▶ **Aim of the task**
An exact copy of all the records is the expected answer.

▶ **Data records**
Segment Open
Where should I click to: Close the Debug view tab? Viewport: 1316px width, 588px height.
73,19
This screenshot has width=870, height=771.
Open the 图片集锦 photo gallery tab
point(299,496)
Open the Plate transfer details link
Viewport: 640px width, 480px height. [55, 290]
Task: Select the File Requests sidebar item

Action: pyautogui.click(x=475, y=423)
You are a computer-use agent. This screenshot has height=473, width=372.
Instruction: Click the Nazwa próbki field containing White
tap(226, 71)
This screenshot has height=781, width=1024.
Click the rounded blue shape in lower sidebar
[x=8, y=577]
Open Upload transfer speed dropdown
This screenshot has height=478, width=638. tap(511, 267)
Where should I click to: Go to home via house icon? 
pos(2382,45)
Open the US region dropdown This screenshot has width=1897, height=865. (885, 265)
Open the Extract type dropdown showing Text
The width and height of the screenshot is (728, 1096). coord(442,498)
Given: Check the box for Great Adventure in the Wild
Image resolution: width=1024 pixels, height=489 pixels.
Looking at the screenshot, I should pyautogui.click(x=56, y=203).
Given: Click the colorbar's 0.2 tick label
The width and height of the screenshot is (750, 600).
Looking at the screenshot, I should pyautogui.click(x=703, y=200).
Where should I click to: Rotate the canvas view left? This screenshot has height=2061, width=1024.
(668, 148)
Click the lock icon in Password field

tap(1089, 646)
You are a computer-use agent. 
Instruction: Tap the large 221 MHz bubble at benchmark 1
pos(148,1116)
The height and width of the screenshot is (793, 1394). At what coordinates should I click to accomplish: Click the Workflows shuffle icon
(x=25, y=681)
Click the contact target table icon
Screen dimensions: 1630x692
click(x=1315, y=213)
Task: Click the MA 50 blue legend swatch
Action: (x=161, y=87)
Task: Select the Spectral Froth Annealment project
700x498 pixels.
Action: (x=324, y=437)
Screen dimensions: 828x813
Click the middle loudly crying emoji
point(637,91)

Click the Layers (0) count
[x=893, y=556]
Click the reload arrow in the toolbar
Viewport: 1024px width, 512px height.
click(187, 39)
Segment Closed
▶ **Solution to this task**
Where should I click to: Close the Debug view tab? Viewport: 1316px width, 588px height.
73,19
This screenshot has width=870, height=771.
Open the 图片集锦 photo gallery tab
point(299,496)
Open the Plate transfer details link
Viewport: 640px width, 480px height. [55, 290]
Task: Select the File Requests sidebar item

Action: pyautogui.click(x=475, y=423)
You are a computer-use agent. This screenshot has height=473, width=372.
Instruction: Click the Nazwa próbki field containing White
tap(226, 71)
This screenshot has height=781, width=1024.
Click the rounded blue shape in lower sidebar
[x=8, y=577]
Open Upload transfer speed dropdown
This screenshot has height=478, width=638. tap(511, 267)
Where should I click to: Go to home via house icon? 
pos(2382,45)
Open the US region dropdown This screenshot has width=1897, height=865. (885, 265)
Open the Extract type dropdown showing Text
The width and height of the screenshot is (728, 1096). coord(442,498)
Given: Check the box for Great Adventure in the Wild
Image resolution: width=1024 pixels, height=489 pixels.
Looking at the screenshot, I should pyautogui.click(x=56, y=203).
Given: Click the colorbar's 0.2 tick label
The width and height of the screenshot is (750, 600).
Looking at the screenshot, I should pyautogui.click(x=703, y=200).
Where should I click to: Rotate the canvas view left? This screenshot has height=2061, width=1024.
(668, 148)
Click the lock icon in Password field

tap(1089, 646)
You are a computer-use agent. 
Instruction: Tap the large 221 MHz bubble at benchmark 1
pos(148,1116)
The height and width of the screenshot is (793, 1394). At what coordinates should I click to accomplish: Click the Workflows shuffle icon
(x=25, y=681)
Click the contact target table icon
Screen dimensions: 1630x692
click(x=1315, y=213)
Task: Click the MA 50 blue legend swatch
Action: (x=161, y=87)
Task: Select the Spectral Froth Annealment project
700x498 pixels.
Action: (x=324, y=437)
Screen dimensions: 828x813
Click the middle loudly crying emoji
point(637,91)

Click the Layers (0) count
[x=893, y=556]
Click the reload arrow in the toolbar
Viewport: 1024px width, 512px height.
click(187, 39)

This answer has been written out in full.